Amortized Simulation-Based Inference in Generalized Bayes via Neural Posterior Estimation
Shiyi Sun, Geoff K. Nicholls, Jeong Eun Lee
TL;DR
This work tackles robust simulation-based inference under model misspecification by embedding Generalized Bayesian Inference into a fully amortized neural posterior estimator conditioned on data and tempering, $q_φ(θ\mid x,β)$. It introduces two training routes: Route A, which uses score-guided tempered synthesis to generate training triples and distill $p_β(θ\mid x)$ into a single conditioner, and Route B, which reweights a fixed base joint via self-normalized importance sampling to learn the same conditional. Across four SBI benchmarks and a Hodgkin--Huxley model, the amortized estimator closely tracks ground-truth power posteriors with no test-time simulator queries or MCMC, offering a scalable and robust alternative for temperature-varying inference.
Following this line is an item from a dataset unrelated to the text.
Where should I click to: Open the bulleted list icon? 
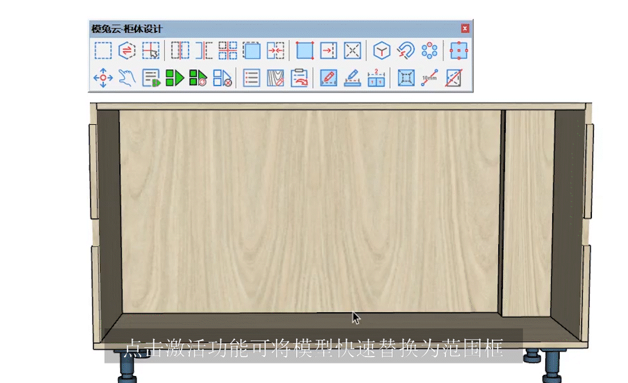(x=251, y=78)
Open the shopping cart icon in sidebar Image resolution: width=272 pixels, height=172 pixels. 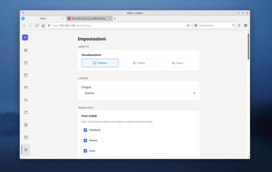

The approach balances robustness (Route A) and efficiency (Route B) and provides finite-variance SNIS guarantees for certain tempering regimes, enabling practical deployment for sensitivity analyses and robustness studies.
Abstract
Generalized Bayesian Inference (GBI) tempers a loss with a temperature $β>0$ to mitigate overconfidence and improve robustness under model misspecification, but existing GBI methods typically rely on costly MCMC or SDE-based samplers and must be re-run for each new dataset and each $β$ value. We give the first fully amortized variational approximation to the tempered posterior family $p_β(θ\mid x) \propto π(θ)\,p(x \mid θ)^β$ by training a single $(x,β)$-conditioned neural posterior estimator $q_φ(θ\mid x,β)$ that enables sampling in a single forward pass, without simulator calls or inference-time MCMC. We introduce two complementary training routes: (i) synthesize off-manifold samples $(θ,x) \sim π(θ)\,p(x \mid θ)^β$ and (ii) reweight a fixed base dataset $π(θ)\,p(x \mid θ)$ using self-normalized importance sampling (SNIS). We show that the SNIS-weighted objective provides a consistent forward-KL fit to the tempered posterior with finite weight variance. Across four standard simulation-based inference (SBI) benchmarks, including the chaotic Lorenz-96 system, our $β$-amortized estimator achieves competitive posterior approximations in standard two-sample metrics, matching non-amortized MCMC-based power-posterior samplers over a wide range of temperatures.